TEXTO DE LECTURA
____________

Karlos Santamaria eta haren idazlanak
Ídolos
El Diario Vasco, 1957-02-24
Para algunos la religión es el absoluto. Para otros, no, y, entonces, adiós muy buenas a todo sentido de la vida. (KIERKEGAARD).
Un terapeuta vienés, el doctor Daim, intenta dar una interpretación nueva al psicoanálisis. Según él, el hombre, en cada una de las etapas de su existencia, tiende a fabricarse una esfera de «lo absoluto» y a envolverse en ella, encerrándose así en una especie de nuevo claustro materno.
El enajenamiento consiste precisamente, para el doctor Daim, en la tiranía de un falso absoluto.
Cualquier cosa —objeto, idea o persona— puede ser absolutizada, erigida en ídolo.
Se convierte así en un objetivo supremo, obsesionante, angustiosos, al que hay que entregarse de un modo total...
El hombre tiene una gran capacidad para idolizar las cosas. Es un infatigable inventor de ídolos: se pasa la vida fabricándolos y destruyéndolos.
Algunas veces le resulta sin embargo difícil desembarazarse de ellos. Se produce entonces la anormalidad mental: la obsesión, la locura.
El único absoluto verdadero es Dios. La absolutez de Dios no oprime al hombre ni le enajena. Volviéndose a El, el hombre se libera de la horrible tenaza y se salva, es decir, recupera su ser normal.

____________

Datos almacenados
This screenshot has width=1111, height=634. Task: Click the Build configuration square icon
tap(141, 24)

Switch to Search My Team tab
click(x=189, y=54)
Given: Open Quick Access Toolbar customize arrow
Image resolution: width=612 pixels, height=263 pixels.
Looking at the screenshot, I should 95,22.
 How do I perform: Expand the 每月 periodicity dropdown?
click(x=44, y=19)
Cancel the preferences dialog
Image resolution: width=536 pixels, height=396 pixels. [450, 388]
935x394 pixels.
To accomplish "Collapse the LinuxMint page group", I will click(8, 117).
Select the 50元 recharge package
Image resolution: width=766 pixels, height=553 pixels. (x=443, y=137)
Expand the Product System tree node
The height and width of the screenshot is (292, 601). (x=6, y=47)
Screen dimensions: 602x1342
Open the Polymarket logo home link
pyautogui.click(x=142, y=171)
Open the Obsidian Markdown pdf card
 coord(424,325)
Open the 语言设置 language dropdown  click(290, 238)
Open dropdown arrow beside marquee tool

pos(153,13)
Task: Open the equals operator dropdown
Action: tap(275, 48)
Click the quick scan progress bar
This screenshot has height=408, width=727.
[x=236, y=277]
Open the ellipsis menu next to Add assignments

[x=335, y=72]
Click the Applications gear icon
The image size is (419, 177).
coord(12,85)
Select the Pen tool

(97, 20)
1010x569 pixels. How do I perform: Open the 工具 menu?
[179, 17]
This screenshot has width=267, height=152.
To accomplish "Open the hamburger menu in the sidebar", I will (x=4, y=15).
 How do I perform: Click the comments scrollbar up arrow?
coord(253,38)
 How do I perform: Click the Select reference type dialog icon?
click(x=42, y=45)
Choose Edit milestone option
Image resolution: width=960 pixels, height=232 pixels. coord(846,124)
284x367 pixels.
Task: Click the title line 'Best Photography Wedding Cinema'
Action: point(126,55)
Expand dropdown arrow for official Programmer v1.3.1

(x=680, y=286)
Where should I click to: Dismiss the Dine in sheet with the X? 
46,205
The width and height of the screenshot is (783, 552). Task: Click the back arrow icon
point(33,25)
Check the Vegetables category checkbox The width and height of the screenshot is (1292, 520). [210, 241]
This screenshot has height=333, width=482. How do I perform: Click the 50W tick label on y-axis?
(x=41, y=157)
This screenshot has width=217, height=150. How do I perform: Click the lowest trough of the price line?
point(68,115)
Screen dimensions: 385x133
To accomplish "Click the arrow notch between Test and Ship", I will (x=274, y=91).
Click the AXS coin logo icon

____________

TAREAS PENDIENTES
(a) Reproduce sin cambios el fragmento del texto sobre los ídolos que comienza en "Karlos Santamaria eta" y termina en "nuevo claustro materno.".
(b) Responde estas preguntas sobre el texto sobre los ídolos:
(i) ¿De dónde es el terapeuta doctor Daim?
(ii) ¿En qué consiste el enajenamiento para el doctor Daim?
(iii) ¿Cuál es el único absoluto verdadero?
Las filas provienen de una fuente distinta.

RESPUESTAS POR TAREA
(a)
Karlos Santamaria eta haren idazlanak
Ídolos
El Diario Vasco, 1957-02-24
Para algunos la religión es el absoluto. Para otros, no, y, entonces, adiós muy buenas a todo sentido de la vida. (KIERKEGAARD).
Un terapeuta vienés, el doctor Daim, intenta dar una interpretación nueva al psicoanálisis. Según él, el hombre, en cada una de las etapas de su existencia, tiende a fabricarse una esfera de «lo absoluto» y a envolverse en ella, encerrándose así en una especie de nuevo claustro materno.

(b)
(i) Es vienés.
(ii) Consiste en la tiranía de un falso absoluto.
(iii) Dios.